I know a whole lot of folks who got some sort of trimix card and had either quit or aged out of technical diving before they ever did 50 post class trimix dives.
 
So, in the dive shop, we were having this discussion about a deep cavern dive where the dive plan was 160ft... which is less dangerous?
I have been diving to 154 feet on air, sidemount, 3 feet visibility, overhead, total darkness.
The amount of gas narcosis is significant.
Only a Gopro can recall your dive - unless something truly traumatic happens.
Warning beeps from your dive computer will get registered... sometime... later.
Maybe 5-10 sec delay.
Dexterity is lost.
You think you did something.
You did not.
Add a rebreather, with air/nitrox, and if it fails at this depth, you are dead.
Do it on trimix or on open circuit. The former is better, of course, and costs more.
If your rebreather will never fail (Prayers) then it migh be safer.
Things change radically if you have a trimix CCR :)
Is it safer to dive with a little narcosis
Well, is it a little? The S-curve can be steep, indeed.
on a simpler system (sidemount on air with o2 deco), or is it safer to be clear headed on CCR (a rig that is trying to kill you)? (Assume the diver is trained and comfortable with both.)
A CCR will give you much more time, hence safer.
Just make sure you DO NOT have a manual nitrox CCR (Killing you softly).
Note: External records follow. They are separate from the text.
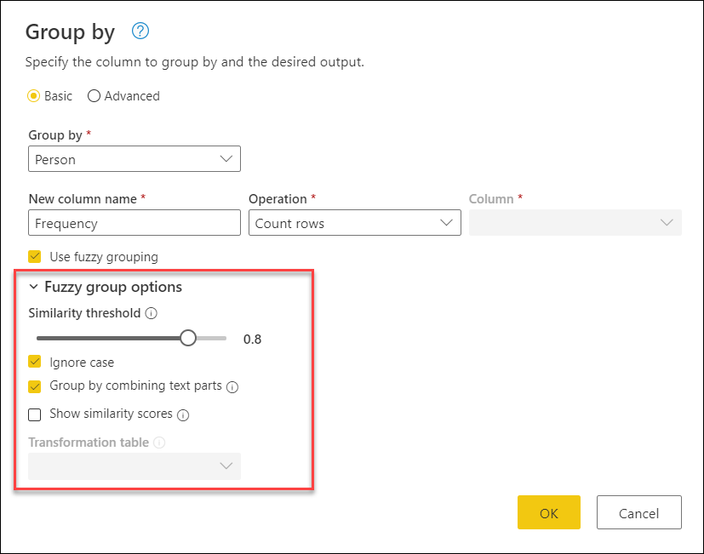Show info about Similarity threshold

152,313
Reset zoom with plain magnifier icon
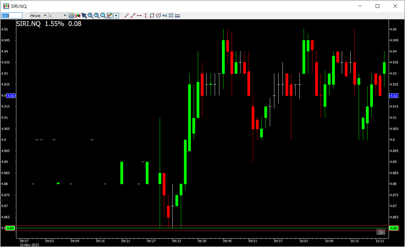405x247 pixels. tap(103, 15)
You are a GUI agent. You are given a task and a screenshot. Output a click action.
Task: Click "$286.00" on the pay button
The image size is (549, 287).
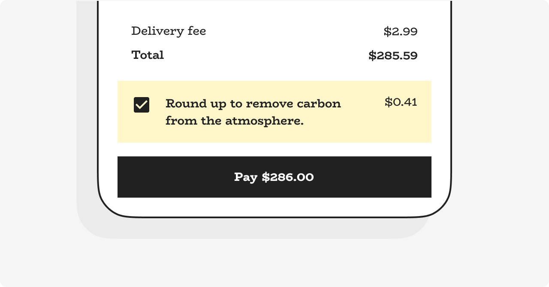[x=288, y=177]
If the CCR fails and you cannot cope with that, then you die.
Why the question: because helium is expensive, so open circuit trimix is not a realistic option.
How about a semi-closed?
OK, so take the risk, but instead of one dive, make it a project of 6 progessively longer dives, and please stage some emergency gas on your up line.
I could not find statistics about this, so I am asking the question.
 
And hey, one good thing about sidemount is that
when you forget to change regs regularly at 150 feet
and you run out of gas in one cylinder,
a very stupid thing to do,
I did it,
then you have at least another one to do the ascent.